Das Duo BRIDGE TO IMLA (Hans-Dieter Schmidt & Michael Brückner) hat in der jetzigen Form 2017 zusammengefunden, 2018 erschien ihr Debüt-Album „The Radiant Sea“, dem verschiedene Live-Auftritte und vier weitere Veröffentlichungen folgten, auf dem die beiden Elektronik-Musiker ihr Konzept des „Cinematic Ambient“ weiterverfolgten. Den Hörer erwarteten weite, manchmal meditative, manchmal auch bedrohliche oder ätherische Klanglandschaften, in die immer wieder orchestrale Elemente eingeflochten wurden und an neoklassische Filmmusik denken ließen. Aber auch lebhaftere elektronische Rhythmen und Klänge tauchten immer wieder aus dem Klangstrom auf, oder Klavierpassagen erzeugten ein romantisches, oder auch dezent jazziges Flair, das durchaus auch stellenweise in rockige oder psychedelische Soli übergangen ist, bevor es sich wieder in Wolken aus sphärischen Klängen auflöste.

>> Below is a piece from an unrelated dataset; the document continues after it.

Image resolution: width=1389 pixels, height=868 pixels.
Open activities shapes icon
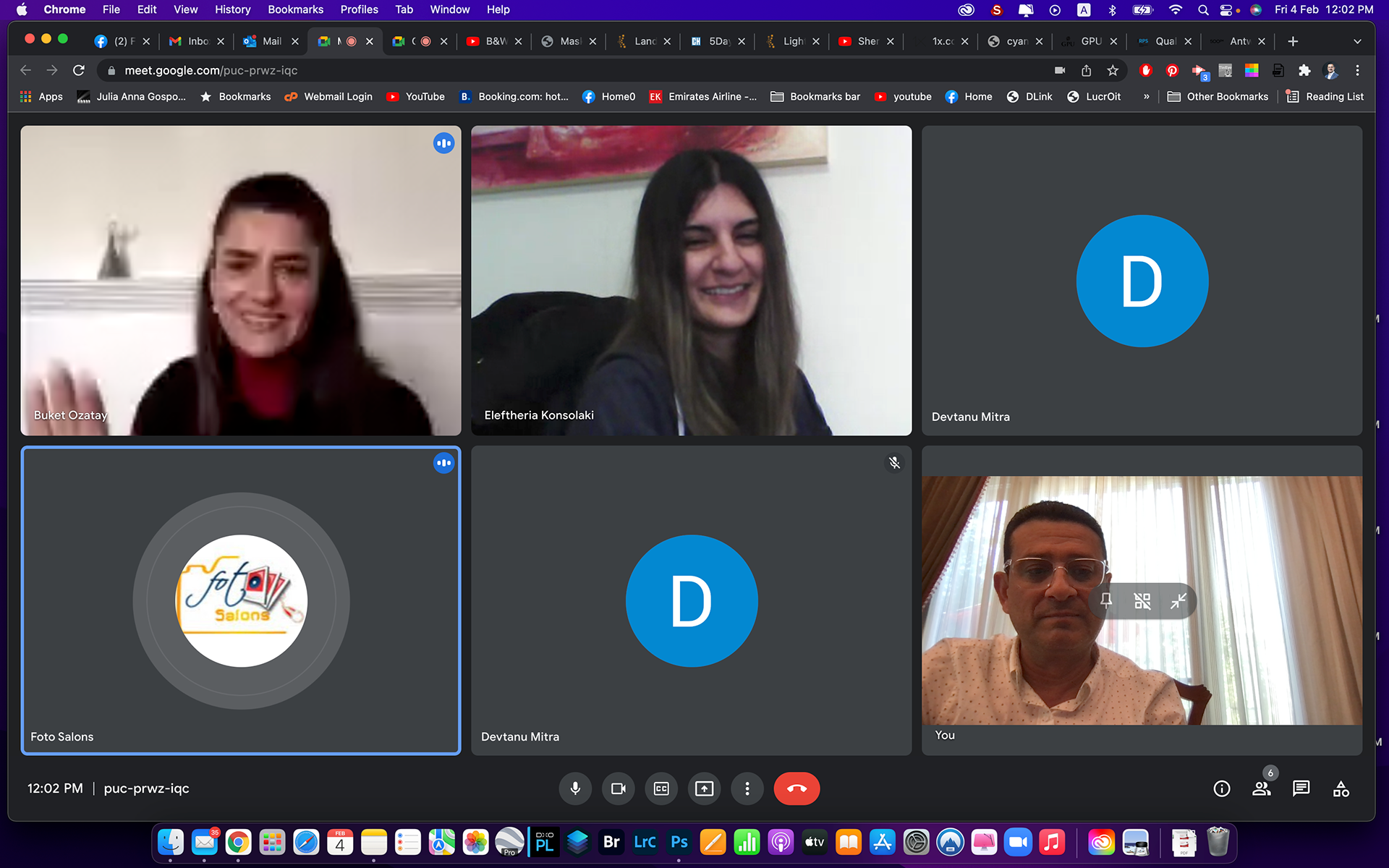coord(1341,788)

Der Perkussionist, Elektroniker und Klangkünstler Volker Lankow ist ein langjähriger Freund und gern gesehener Gast des Duos und erweiterte die Klangpallette noch um weltmusikalische Elemente (er hat sein Trommelhandwerk u.a. in Afghanistan und Nordafrika gelernt), um Naturaufnahmen, Stimmen und allerlei andere Klänge.

Sabine Pabst: Offene Welten (20.03.-17.04.2022)

Frühlingsanfang und die allmähliche Rückkehr in ein normales Leben nahmen die Kunsträumerinnen zum Anlass, die Räume des Kunstraums in Erlensee, Friedrich-Ebert-Str. 7, fein und der Öffentlichkeit wieder zugänglich zu machen.

Nach „Eintauchen und Abschalten“, „Traumwelten“ und „Andere Welten“ folgt nun die 4. Einzelausstellung von Sabine Pabst. In „Offene Welten“ präsentierte die Künstlerin ihre Werke, die in den letzten 2 Jahren während der Pandemie entstanden sind. Die Acrylbilder auf Leinwand folgen keinem speziellen Thema, sondern spiegeln die Emotionen, die diese Zeit bei ihr ausgelöst hat.

Der Blick hat sich nicht verändert, aber der Fokus: versuchen, positiv zu bleiben, das Schöne zu sehen, Ängste überwinden. Weil wir gesehen haben, wie zerbrechlich unser Leben ist, aber auch, wie wir mit aller Kraft ums Überleben kämpfen, und dass es immer irgendwie weitergeht.